Sound: The sound is probably one of the most disappointing aspects of the game. The effects are well and good, and there are some good ones. There is also a bit of voice acting, which, for the most part, is well done and sometimes funny. However, one area that Castlevania always delivers in is the music, and the music in this game is not as good as other entries in the series. Don't get me wrong; it's very good, and there are a few catchy tracks, but this Castlevania has the weakest soundtrack of the ones on DS. There just aren't as many standout tunes. Like I said, it's decent, and there are some good tracks, but it just isn't as good as other games in the series. 7/ 10

Story: Jonathan, a vampire hunter, and Charlotte, a witch, go to Dracula's castle, which has risen, because of all of the tormented souls. (This game is set in WWII.) There is a mysterious head of the castle who paints pictures and can make them come to life. Meanwhile, Jonathan can't use Vampire Killer, because he is of the Morris bloodline, not Belmont. Things aren't looking good. The story is decent by series standards, and has some interesting twists. There are also some good characters, with lots of personality. I really can't go into any further detail without spoiling anything for you, so I won't. 8/ 10

Gameplay: This is largely the same gameplay as in Dawn of Sorrow. You go around a huge castle, exploring rooms and finding new places, while fighting monsters and leveling up in an RPG style manner. However, there is a new twists to this game: the Portraits. After exploring around the castle, you find portraits that you can enter into. Each one is a different themed level, which gives the game some good variety. However, something that's disappointing is that, in the last third of the game, the levels become similar to earlier ones, which kind of gives you a feeling of Déjà vu. But, each one has its own boss at the end, and there are some great ones in this game. They are challenging, but rarely feel unfair or cheap. With a little thought and practice, you'll be able to take down the toughest of foes. There are some other slight changes to the formula as well.
The most obvious one is the partner system. You can switch between Charlotte and Jonathan on the fly. Charlotte handles spells mostly, while Jonathan is the fighter. This game falls into the same trap as other games like this. Charlotte isn't very good; her defense is low, and she doesn't have a lot of attack power. Meanwhile, Jonathan is powerful, has much better moves and can equip many more weapons. This is disappointing, but it is theoretically possible to use Charlotte for most of the game; just prepare yourself for a much steeper challenge. Also, there are a few partner puzzles that aren't tough to figure out or anything. However, you can use a Dual Crush move with your partner, which is a huge, screen filling move that can eliminate most enemies and even some bosses in a single hit.

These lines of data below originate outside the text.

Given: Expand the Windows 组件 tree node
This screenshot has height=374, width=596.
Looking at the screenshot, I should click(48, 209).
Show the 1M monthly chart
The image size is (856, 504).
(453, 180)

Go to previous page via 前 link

There is also a big focus on sub weapons in this game. There is a huge variety of them, from the series classics like knives and holy water, to things like Shuriken, a huge iron ball, and even things like a pie to the face and a paper airplane. These are fun to goof around with, but really aren't going to replace any of the main weapons. It is worth noting that, if you use an item enough, it gets more powerful/ effective, which can be rewarding to some people.
There is also a huge focus on sidequests and hidden areas. There are many areas in the game that are secret and must be found with careful eyes and exploration in mind. The most noteworthy one is the Lair of Evil, which is basically a dungeon where you must fight enemies you won't find anywhere else in the game, as well as some special bosses and past bosses. This is a fun addition. The quests consist of many different tasks; finding a certain item, killing a certain number of monsters, and even weirder ones like talking to the quest giver (I won't spoil who it is) at midnight. This is a good system, and yields some awesome items, like Alucard's Spear (which looks awesome) and a huge Axe, among some great pieces of armor. However, there are some quests whose objectives are not well explained or there is a lack of direction to them. It's nothing that a trip to Gamefaqs won't fix, but it can be frustrating.

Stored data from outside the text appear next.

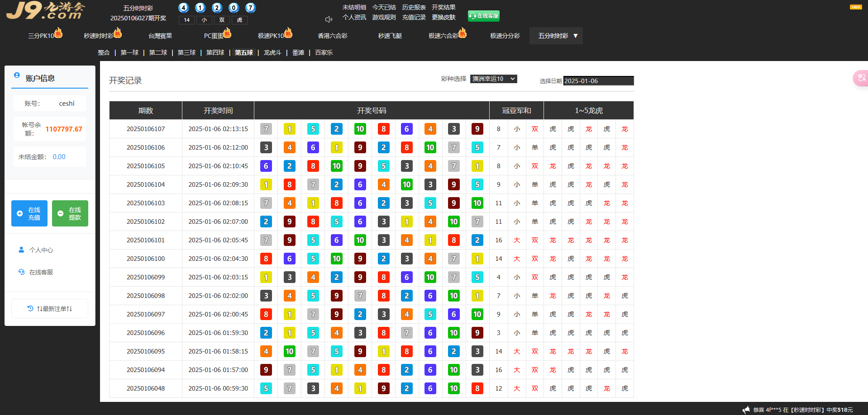Expand the 五分时时彩 game dropdown
The width and height of the screenshot is (868, 415).
[x=556, y=36]
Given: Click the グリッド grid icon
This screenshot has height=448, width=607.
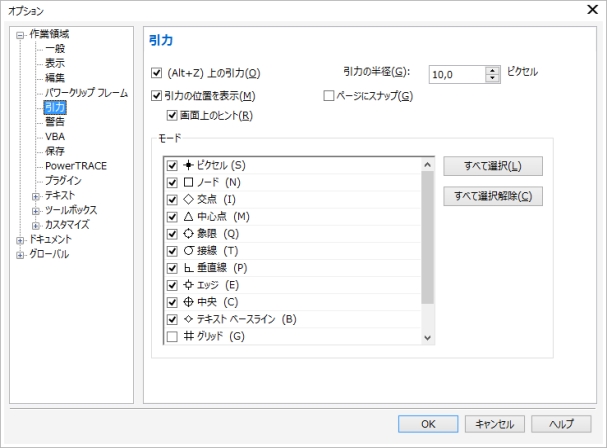Looking at the screenshot, I should tap(188, 336).
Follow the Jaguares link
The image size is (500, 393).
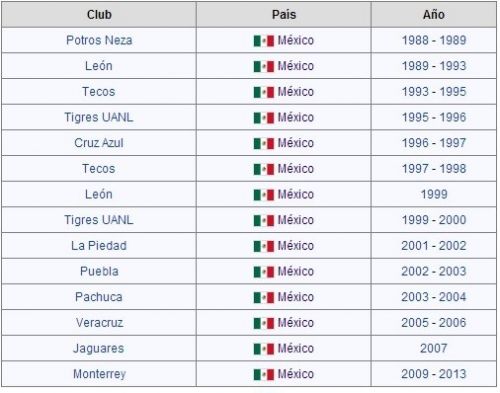coord(99,349)
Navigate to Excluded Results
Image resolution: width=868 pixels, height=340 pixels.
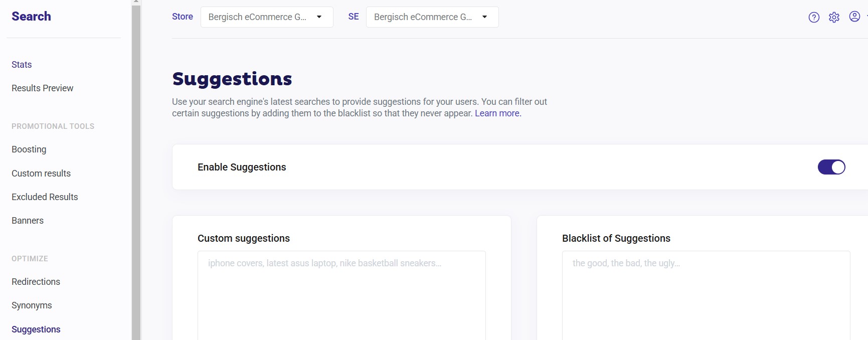pos(45,197)
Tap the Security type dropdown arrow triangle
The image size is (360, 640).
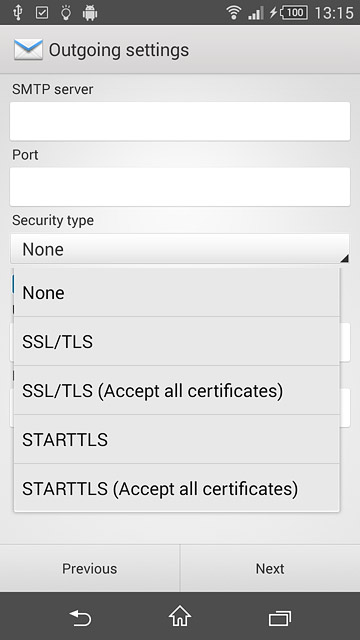344,258
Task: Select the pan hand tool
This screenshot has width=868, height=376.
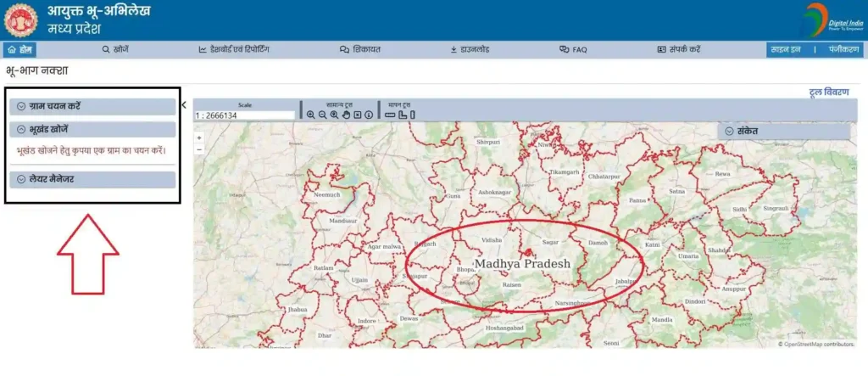Action: pyautogui.click(x=346, y=115)
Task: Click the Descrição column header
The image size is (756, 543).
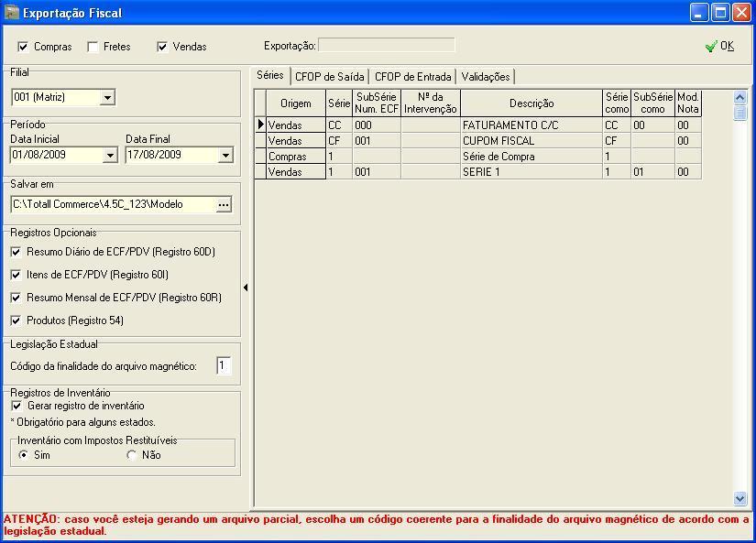Action: tap(531, 103)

Despite any problems the game has, it remains fun to play. 8.5/ 10

Castlevania: Portrait of Ruin is another great addition to a great series. The graphics are amazing, the story is decent and the gameplay is fun. I recommend this game to both fans and non-fans alike. (Hey, pick up Dawn of Sorrow and Order of Ecclesia while you're at it.) This game proves that 2d sidescrollers have some fight left in them yet. So long and thanks for reading.